Eek - politics seeps into the blog

Reading a recent commentary on the recent U.S. Supreme Court 5-4 decision (five right wingers vs.. four moderates) overturning any law forbidding corporations or unions from buying unlimited TV ads backing or opposing a particular political candidate, I have to agree that such an "activist" ruling - one called "devastating" by the president - is a sorry legacy of the Reagan-Bush years. I'm old enough to remember when conservatives cared about their country, as opposed to their corporate handlers.

Much has been written about how the ruling will let foreign corporations "buy" U.S. elections, but the issue is rather bigger even than that. In overturning 100 years of precedents, for no apparent reason except the foam of radical spleen, the five horses of the tea party have given top corporate executives the self-serving ability to spend untold amounts (of their shareholders' money) to further befuddle an already befuddled political process.

The court's simplistic understanding of the First Amendment undermines the basic purpose of free speech - the protection of democracy via facts and legitimate debate versus self-serving corporate big-lie propaganda.

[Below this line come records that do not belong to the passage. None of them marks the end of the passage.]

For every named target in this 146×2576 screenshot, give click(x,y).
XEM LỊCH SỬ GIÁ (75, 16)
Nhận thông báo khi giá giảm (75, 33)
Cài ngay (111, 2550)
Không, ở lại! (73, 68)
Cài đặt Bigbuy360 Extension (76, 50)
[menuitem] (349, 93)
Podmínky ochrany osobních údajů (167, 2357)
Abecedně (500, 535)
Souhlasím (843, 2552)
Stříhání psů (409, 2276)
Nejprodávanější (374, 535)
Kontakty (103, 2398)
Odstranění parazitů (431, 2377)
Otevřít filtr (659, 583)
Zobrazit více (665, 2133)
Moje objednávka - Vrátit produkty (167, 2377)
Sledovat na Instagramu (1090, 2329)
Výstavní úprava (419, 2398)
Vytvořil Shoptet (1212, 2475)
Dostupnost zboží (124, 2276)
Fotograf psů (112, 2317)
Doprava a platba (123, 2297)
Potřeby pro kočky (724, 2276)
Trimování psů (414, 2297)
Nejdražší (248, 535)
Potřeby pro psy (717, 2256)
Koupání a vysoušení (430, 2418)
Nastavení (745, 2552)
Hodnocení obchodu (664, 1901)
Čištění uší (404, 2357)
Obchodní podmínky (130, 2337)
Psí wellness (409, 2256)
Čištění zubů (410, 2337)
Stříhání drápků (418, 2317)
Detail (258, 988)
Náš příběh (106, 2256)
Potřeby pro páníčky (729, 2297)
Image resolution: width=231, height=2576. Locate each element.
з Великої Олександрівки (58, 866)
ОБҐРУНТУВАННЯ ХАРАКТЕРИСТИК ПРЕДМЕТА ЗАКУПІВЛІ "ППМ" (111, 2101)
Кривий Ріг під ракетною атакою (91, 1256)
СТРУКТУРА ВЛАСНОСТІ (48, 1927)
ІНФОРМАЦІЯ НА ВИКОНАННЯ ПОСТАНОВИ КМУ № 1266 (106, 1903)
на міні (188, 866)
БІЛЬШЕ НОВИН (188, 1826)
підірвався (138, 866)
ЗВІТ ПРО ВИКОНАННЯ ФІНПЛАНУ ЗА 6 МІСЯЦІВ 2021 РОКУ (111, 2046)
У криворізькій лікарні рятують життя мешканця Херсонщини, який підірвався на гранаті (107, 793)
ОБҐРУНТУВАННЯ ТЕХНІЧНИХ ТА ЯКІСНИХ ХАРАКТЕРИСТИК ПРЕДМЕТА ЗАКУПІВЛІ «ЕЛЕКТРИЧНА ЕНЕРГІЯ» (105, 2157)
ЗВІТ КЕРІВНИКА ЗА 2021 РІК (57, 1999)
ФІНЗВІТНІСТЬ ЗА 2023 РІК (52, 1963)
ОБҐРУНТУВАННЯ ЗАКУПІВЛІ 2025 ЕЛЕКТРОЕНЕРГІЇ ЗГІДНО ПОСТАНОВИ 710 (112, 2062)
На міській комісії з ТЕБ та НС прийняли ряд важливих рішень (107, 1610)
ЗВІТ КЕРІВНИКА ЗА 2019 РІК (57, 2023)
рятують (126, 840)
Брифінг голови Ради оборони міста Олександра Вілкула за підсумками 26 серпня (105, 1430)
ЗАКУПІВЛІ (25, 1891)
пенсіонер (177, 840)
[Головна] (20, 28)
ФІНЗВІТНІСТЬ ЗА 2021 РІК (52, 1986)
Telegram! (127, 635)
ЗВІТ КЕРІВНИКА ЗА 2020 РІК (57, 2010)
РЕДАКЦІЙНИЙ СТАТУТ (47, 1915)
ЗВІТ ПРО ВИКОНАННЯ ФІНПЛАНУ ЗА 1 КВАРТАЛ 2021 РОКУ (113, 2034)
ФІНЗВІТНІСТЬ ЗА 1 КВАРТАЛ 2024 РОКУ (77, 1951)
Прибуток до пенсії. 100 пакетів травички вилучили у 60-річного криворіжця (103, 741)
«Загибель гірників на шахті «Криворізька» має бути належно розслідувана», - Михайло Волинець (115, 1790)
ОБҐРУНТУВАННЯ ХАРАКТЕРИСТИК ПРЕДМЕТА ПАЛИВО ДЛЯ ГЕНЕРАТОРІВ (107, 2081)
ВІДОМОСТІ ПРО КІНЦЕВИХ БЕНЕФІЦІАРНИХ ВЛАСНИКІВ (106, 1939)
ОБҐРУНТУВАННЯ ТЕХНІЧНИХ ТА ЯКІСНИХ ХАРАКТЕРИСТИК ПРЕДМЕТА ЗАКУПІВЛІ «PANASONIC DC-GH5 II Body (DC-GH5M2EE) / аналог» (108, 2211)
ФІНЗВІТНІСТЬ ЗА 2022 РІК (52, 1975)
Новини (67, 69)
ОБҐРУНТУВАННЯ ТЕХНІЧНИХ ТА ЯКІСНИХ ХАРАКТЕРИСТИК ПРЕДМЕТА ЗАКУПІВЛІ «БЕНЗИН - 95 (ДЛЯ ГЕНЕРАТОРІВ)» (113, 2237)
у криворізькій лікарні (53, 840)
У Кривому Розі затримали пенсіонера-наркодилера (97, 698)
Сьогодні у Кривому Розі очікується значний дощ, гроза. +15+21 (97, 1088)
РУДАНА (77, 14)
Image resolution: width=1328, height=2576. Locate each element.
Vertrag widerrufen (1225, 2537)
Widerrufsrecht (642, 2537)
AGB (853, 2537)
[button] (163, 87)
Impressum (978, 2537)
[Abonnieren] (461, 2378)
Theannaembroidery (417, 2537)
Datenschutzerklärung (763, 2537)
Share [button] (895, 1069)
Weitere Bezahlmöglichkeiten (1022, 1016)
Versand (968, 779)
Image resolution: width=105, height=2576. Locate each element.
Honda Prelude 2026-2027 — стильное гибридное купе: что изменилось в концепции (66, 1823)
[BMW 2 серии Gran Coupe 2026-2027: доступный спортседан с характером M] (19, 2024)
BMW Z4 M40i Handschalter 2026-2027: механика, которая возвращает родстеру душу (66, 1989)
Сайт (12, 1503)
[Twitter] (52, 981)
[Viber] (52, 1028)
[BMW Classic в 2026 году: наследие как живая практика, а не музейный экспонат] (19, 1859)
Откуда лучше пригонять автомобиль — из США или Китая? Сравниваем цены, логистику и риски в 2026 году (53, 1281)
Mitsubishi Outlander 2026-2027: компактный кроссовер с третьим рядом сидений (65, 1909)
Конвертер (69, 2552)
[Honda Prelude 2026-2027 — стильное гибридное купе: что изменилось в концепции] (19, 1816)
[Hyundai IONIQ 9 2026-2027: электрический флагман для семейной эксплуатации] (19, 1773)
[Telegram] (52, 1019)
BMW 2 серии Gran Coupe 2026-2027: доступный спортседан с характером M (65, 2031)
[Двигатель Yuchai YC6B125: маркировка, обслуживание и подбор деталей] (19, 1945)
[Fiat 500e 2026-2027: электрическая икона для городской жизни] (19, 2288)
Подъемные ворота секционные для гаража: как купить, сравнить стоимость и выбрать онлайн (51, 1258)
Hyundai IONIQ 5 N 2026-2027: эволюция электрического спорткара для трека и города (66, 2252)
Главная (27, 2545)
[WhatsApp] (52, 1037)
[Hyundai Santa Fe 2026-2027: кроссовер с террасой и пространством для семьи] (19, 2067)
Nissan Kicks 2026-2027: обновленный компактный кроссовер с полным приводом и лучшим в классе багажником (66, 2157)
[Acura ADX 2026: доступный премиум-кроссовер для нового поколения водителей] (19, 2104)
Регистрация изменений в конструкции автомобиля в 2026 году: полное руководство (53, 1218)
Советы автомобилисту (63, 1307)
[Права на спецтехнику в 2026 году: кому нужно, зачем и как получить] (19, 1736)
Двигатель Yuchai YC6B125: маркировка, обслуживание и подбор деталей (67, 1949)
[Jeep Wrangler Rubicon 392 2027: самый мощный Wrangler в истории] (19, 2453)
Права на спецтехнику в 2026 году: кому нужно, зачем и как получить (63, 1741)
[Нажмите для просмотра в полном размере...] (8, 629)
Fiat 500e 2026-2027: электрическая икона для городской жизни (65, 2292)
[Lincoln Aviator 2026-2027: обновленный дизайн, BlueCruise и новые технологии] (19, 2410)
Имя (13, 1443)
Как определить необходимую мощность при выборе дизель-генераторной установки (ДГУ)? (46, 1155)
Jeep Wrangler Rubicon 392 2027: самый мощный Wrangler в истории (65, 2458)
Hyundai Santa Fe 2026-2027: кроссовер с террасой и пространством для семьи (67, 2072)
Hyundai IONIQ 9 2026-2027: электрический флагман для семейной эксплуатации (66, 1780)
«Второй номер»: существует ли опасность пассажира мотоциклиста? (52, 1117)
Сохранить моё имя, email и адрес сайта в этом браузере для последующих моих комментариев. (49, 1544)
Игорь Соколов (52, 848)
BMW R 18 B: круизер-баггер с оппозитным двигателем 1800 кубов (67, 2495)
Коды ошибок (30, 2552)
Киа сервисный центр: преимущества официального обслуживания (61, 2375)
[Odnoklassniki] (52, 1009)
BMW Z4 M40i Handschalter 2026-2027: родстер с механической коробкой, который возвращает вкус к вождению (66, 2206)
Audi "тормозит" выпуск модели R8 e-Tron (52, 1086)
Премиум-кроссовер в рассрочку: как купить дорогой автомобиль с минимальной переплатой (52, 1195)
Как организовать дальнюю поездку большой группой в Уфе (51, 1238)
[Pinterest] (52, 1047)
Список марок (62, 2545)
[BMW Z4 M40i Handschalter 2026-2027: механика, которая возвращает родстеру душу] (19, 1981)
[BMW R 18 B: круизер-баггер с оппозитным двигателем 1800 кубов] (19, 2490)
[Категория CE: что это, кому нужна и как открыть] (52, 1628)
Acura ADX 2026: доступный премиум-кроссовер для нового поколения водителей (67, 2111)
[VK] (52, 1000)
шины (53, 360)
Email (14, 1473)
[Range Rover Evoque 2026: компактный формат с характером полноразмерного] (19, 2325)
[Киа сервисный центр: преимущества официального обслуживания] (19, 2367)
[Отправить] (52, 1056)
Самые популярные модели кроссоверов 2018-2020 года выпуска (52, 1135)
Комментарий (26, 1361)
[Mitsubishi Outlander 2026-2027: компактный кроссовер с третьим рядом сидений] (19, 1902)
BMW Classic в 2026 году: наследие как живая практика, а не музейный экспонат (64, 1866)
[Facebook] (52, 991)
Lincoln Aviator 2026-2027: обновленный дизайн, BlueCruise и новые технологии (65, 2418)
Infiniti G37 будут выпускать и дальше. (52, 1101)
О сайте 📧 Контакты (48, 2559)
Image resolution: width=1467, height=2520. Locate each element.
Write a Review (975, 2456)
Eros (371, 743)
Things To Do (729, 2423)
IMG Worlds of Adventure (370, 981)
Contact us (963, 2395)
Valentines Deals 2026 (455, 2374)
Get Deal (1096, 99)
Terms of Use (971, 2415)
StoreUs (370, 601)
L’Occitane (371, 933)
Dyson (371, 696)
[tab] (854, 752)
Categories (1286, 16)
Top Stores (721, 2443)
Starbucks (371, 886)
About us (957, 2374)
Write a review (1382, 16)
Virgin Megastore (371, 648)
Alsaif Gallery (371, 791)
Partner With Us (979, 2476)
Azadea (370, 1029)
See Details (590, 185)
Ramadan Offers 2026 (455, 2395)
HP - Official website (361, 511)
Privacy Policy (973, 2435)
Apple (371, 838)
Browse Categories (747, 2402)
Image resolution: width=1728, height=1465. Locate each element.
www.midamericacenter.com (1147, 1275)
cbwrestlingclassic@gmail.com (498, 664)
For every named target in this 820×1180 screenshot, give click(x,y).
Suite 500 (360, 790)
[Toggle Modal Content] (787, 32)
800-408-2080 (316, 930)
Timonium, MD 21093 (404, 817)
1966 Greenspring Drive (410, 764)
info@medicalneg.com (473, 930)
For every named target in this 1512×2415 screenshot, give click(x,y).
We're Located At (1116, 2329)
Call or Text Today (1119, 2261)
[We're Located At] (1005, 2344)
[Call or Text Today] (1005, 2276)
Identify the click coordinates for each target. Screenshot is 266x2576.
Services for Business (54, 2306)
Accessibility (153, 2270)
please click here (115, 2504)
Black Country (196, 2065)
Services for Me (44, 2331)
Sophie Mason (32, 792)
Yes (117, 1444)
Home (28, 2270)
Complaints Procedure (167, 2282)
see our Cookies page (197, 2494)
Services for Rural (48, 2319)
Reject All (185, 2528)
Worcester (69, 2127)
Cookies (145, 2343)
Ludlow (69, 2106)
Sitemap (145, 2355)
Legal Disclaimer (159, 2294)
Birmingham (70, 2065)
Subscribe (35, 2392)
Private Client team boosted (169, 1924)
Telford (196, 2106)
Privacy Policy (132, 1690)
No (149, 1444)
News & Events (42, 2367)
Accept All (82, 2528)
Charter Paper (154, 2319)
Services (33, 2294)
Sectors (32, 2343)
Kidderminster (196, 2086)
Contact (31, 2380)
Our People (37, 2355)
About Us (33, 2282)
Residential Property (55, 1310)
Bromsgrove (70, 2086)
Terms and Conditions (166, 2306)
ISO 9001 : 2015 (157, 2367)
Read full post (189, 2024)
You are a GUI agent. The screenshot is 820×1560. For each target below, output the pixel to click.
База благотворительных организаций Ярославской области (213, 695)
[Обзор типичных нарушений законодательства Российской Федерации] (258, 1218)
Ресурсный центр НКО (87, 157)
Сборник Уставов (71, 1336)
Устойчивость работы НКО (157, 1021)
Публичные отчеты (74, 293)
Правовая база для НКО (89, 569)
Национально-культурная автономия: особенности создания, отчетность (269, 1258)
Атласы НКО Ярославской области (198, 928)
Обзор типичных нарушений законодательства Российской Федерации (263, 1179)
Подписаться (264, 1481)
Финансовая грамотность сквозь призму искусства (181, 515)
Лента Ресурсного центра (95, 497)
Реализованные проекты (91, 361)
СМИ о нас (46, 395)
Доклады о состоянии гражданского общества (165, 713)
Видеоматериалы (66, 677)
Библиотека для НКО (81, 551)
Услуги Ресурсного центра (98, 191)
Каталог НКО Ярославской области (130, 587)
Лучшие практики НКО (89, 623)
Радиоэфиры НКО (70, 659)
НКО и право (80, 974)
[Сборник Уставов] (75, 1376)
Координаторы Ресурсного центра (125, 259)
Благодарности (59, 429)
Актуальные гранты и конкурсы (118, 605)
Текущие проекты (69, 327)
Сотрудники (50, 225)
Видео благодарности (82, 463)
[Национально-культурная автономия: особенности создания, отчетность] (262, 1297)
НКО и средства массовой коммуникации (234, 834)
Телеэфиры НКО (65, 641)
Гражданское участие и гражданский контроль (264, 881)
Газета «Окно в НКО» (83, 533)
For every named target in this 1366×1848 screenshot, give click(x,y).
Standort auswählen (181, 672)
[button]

Corporations, by their very nature, are not "real people" under the First Amendment. Corporate officers lead highly organized, well-funded special-interest legal fictions that have no possible justification under the First Amendment to blow our rights away with a tsunami of money rightfully belonging to pensioners and mutual-fund holders like you and me.

Reagan and the Bush folks spent much hot air over the past few decades bemoaning an activist judiciary. Welcome to their legacy.